About this task: Every line in the following data that has "computer" counts toward the total; state that total alone.

"""

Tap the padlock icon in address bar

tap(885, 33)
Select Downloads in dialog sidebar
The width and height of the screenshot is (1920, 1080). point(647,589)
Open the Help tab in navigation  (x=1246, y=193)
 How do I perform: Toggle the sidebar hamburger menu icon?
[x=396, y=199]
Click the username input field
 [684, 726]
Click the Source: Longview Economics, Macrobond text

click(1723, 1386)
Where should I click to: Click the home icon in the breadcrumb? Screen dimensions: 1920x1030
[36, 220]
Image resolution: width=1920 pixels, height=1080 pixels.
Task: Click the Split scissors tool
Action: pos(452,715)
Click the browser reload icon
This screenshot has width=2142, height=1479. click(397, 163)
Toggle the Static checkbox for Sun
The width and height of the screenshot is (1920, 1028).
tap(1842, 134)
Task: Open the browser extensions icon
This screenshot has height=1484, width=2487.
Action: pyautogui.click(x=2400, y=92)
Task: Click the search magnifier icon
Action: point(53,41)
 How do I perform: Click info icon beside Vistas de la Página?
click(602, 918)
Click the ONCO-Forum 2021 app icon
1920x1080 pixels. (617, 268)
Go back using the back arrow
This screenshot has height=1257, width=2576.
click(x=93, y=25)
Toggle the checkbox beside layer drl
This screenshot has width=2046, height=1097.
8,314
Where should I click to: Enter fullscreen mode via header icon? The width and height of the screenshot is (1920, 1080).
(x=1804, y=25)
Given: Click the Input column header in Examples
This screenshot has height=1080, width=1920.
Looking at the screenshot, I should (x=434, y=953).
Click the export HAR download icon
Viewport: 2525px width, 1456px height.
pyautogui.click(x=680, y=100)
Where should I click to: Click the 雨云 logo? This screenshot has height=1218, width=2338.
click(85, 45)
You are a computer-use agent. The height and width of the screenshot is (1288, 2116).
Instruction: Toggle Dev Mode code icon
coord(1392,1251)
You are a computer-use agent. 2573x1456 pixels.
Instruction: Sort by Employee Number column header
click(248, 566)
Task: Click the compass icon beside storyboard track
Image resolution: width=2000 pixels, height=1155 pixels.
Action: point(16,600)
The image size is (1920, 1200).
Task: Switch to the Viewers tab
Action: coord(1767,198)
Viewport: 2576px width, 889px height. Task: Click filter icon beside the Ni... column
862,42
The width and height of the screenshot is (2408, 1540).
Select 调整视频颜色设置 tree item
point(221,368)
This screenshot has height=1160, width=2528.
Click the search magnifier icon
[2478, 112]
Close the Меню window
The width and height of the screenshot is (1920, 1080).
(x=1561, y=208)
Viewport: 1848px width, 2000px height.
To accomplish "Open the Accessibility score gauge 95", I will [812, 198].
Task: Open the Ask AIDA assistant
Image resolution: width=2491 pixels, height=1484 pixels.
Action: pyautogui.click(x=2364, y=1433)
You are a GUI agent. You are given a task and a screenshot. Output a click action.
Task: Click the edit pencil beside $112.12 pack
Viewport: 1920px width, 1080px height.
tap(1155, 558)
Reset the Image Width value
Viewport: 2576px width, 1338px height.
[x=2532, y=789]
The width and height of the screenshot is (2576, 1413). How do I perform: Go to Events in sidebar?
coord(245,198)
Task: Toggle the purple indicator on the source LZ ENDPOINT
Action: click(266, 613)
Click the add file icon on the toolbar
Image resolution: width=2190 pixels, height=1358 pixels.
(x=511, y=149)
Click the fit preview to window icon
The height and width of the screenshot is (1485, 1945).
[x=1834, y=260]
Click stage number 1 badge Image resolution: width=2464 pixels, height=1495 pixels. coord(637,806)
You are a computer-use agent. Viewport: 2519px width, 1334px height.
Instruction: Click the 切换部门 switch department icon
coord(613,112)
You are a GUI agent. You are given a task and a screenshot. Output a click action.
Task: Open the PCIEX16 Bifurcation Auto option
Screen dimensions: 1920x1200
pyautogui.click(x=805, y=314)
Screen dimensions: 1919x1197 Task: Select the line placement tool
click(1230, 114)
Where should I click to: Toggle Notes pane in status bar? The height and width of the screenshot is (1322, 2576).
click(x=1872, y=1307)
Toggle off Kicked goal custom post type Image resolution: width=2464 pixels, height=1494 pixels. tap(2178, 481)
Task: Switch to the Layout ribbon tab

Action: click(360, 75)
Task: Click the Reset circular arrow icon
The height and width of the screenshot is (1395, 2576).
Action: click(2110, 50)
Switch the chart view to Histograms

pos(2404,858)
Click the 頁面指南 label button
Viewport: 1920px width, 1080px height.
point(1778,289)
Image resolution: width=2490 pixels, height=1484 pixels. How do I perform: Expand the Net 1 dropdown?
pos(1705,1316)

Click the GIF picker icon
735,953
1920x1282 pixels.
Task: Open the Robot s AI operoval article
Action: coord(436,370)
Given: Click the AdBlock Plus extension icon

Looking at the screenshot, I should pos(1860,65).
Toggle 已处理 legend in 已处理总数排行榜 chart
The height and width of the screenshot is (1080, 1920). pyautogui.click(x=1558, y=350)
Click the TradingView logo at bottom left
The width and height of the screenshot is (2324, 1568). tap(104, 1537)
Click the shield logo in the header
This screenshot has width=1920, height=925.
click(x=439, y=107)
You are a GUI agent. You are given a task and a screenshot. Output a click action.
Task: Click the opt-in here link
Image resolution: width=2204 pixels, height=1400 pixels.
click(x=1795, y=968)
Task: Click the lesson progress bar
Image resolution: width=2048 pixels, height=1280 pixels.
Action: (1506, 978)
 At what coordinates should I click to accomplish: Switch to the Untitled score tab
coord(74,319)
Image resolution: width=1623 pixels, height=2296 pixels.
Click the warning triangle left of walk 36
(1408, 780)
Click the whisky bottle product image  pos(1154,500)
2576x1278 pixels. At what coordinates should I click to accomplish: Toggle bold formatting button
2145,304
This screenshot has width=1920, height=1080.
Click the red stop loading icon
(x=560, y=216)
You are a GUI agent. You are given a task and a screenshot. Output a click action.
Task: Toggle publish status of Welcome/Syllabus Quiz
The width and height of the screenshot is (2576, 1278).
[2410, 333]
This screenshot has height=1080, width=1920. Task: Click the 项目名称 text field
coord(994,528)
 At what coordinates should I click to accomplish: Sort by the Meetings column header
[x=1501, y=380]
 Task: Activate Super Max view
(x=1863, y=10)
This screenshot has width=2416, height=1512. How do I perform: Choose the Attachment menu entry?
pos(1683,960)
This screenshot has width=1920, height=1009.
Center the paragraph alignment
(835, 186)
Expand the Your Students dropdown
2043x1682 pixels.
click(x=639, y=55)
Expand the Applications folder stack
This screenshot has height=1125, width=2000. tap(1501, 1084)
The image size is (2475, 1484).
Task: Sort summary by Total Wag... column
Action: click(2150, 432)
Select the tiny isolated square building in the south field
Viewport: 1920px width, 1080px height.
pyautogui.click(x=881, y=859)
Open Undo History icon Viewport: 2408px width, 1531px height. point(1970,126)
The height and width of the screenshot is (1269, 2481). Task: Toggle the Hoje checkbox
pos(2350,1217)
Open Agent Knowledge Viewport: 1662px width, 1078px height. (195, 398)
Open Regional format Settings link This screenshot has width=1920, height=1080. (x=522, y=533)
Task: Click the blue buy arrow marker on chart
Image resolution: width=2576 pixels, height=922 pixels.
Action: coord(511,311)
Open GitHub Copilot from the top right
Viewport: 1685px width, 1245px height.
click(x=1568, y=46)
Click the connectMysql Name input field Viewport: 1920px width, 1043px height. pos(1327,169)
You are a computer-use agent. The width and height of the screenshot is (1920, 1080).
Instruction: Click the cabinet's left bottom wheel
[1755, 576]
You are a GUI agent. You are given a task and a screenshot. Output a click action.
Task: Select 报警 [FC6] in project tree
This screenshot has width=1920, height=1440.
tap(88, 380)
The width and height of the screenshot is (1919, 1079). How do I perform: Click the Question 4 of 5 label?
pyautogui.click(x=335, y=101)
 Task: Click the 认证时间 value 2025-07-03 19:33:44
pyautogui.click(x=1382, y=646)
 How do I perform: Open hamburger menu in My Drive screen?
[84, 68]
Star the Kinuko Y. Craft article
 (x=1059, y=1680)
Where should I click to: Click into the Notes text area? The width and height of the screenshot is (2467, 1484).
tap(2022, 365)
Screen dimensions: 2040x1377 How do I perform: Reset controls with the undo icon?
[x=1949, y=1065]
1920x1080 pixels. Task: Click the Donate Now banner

"""

Response below: 4